* [TASK INSTRUCTIONS]: Look through the data below for the string "agent", and copy every line where it turns up.

[Opening RAW DATA section]

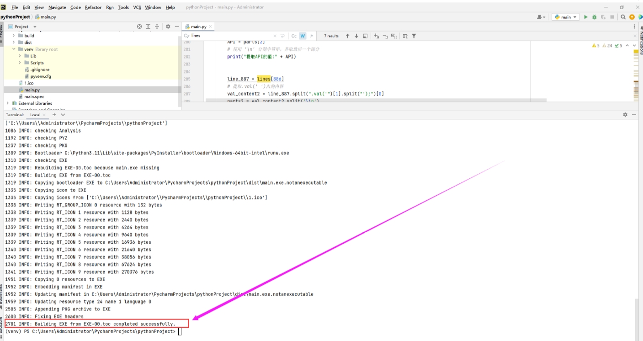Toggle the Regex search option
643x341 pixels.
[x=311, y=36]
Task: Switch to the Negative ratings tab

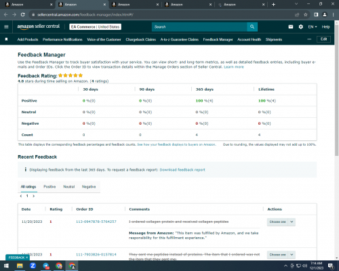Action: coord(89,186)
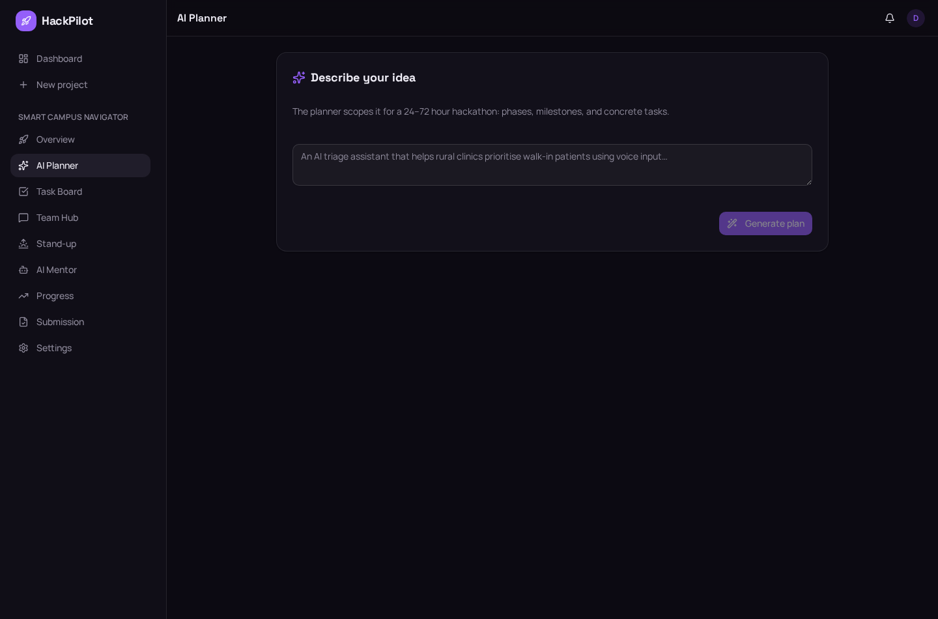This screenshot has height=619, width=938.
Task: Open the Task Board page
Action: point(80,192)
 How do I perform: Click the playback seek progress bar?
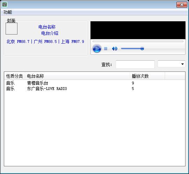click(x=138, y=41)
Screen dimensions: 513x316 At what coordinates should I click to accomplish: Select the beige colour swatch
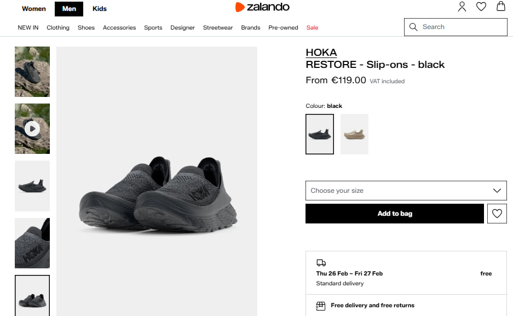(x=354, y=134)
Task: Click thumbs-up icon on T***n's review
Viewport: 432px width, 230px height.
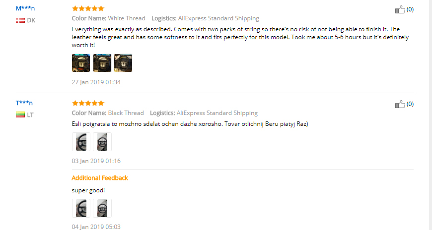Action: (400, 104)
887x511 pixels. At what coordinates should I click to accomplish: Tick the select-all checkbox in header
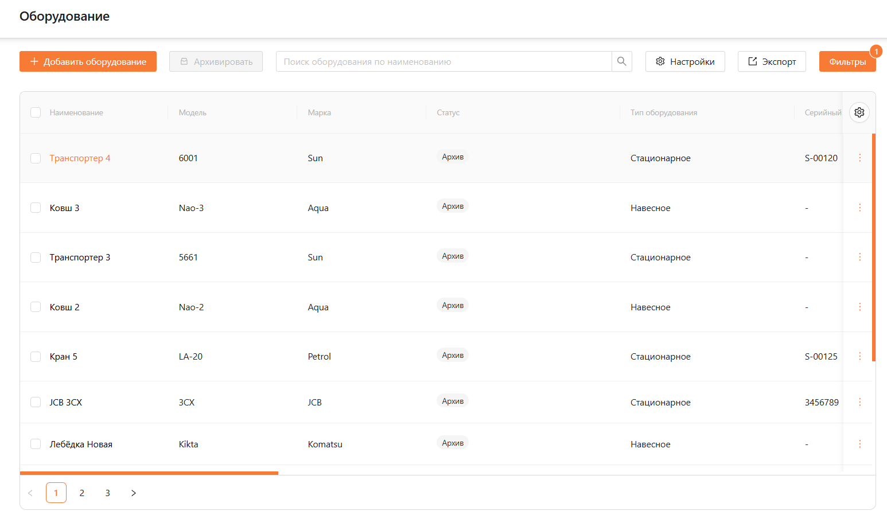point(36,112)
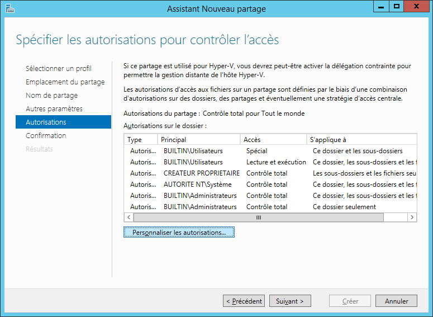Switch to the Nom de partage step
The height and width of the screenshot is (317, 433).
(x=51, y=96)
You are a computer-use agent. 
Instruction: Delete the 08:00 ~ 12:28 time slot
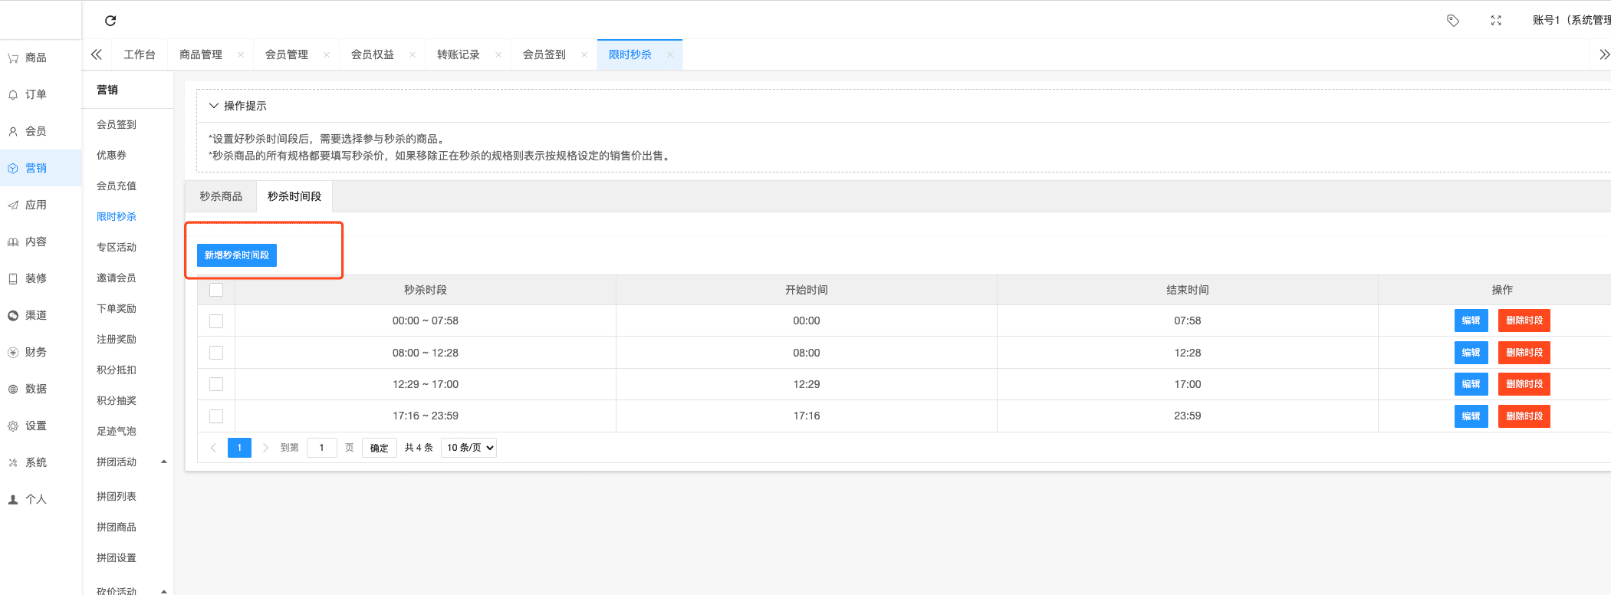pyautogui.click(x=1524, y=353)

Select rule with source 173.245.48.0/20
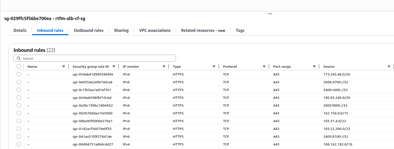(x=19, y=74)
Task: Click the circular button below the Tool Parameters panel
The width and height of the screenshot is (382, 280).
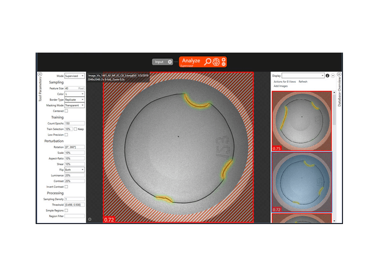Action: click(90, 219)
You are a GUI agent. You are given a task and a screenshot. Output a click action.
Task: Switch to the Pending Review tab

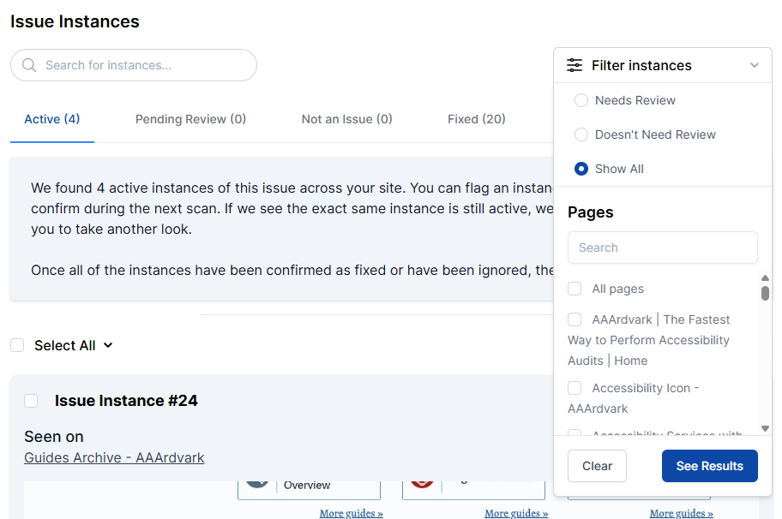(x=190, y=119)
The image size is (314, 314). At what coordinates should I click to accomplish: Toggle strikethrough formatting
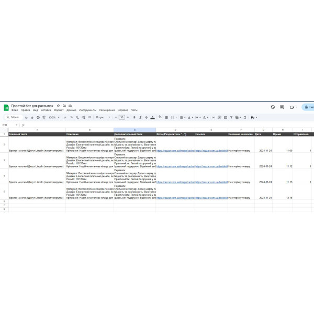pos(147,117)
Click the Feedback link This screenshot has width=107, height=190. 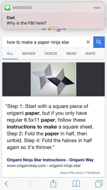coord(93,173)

[Closing RAW DATA section]

* [WRITTEN ANSWER]:
You are a computer-use agent. 
You are a GUI agent. You are given a task and a screenshot. Output a click action.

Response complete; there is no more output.